KUALA LUMPUR: Diversified group Berjaya Corporation Bhd returned to the black in the financial year ended April 30, 2017 with earnings of RM139.95mil due to the property investment and development segment but cautioned of headwinds ahead.
It said on Thursday that due to the prevailing economic conditions and global financial outlook, it anticipated the group's operating environment would be very challenging.
The earnings in FY17 were in stark contrast with the net losses of RM177.22mil a year ago when there was an impairment in value of goodwill in FY16.
Revenue was higher by 1.3% at RM9.138bil compared with RM9.016bil. Pre-tax profit was more than double at RM626.17mil compared with RM293.74mil a year ago.
Berjaya Corp explained the higher revenue for FY17 was mainly due to higher contribution from the hotels and resorts segment. This was mainly due to revenue contribution from a new hotel which started in October 2016.

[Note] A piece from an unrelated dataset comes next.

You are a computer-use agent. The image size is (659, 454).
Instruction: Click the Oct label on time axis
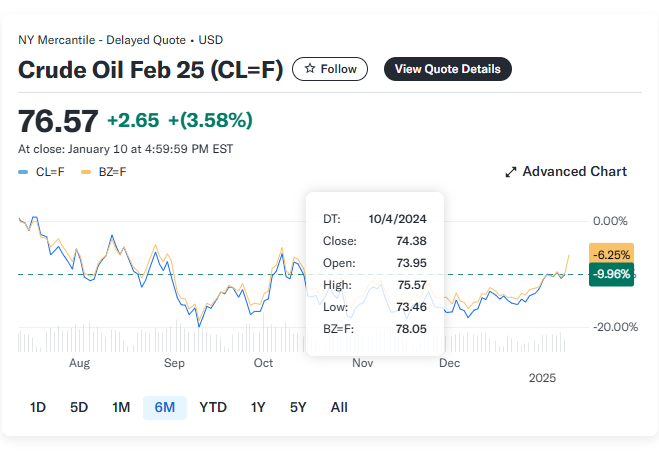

Also boosting the topline was the property investment and development segment due to encouraging sales of apartments and higher progress billings from a property project in China and sale of several units of residences in Japan.
It said the restaurants and cafes business reported higher revenue mainly due to additional cafes operating in FY17.
The group's motor distribution business under HR Owen recorded higher revenue from better sales volume of new cars, certain new models and contribution from additional outlets during the financial year.
However, other business segments reported reduced revenue. For instance, the marketing of consumer products and services segment reported a lower revenue caused by weak consumer spending sentiment in China, Malaysia and Hong Kong.
“The intense competition in mainland China also contributed to the decrease in revenue in the current financial year,” it said.
As for the gaming operations, revenue fell mainly due to the additional Goods and Services Tax (GST) adjustment of RM15.6mil that Sports Toto Malaysia had made against its revenue. This followed a notification from the Customs Department due to different interpretation on the value of gaming supply (GST Adjustment).
Berjaya Corp's pre-tax profit was given a boost by the property investment and development segment due to higher sales mainly from property projects in China and Japan. However, the increase was dampened by lower pre-tax profits reported by the restaurants and cafes business segment and the gaming operations business segment.
The restaurants and cafes business reported lower profit mainly due to the slowdown in the economy, which in turn adversely impacted the expansion plans of the Kenny Rogers Roasters operations in Malaysia and Indonesia.
“The gaming business also contributed lower pre-tax profit mainly due to the aforesaid GST adjustment, higher prize payout as well as higher operating expenses,” it said.
Berjaya Corp said for the fourth quarter, it posted earnings of RM3.24mil in contrast with net losses of RM368.91mil a year ago. Its recorded a pre-tax profit of RM62.22mil compared with pre-tax loss of RM466.10mil.
Its revenue was lower at RM2.234bil compared with RM2.483bil a year ago. Earnings per share were 0.1 sen compared with loss per share of 7.13 sen.
It said the turnaround in profitability was mainly because there were non-cash losses such as impairment in value of goodwill of RM473.20mil and assets held for sale relating to Berjaya (China) Great Mall Co Ltd of RM131.81mil a year ago.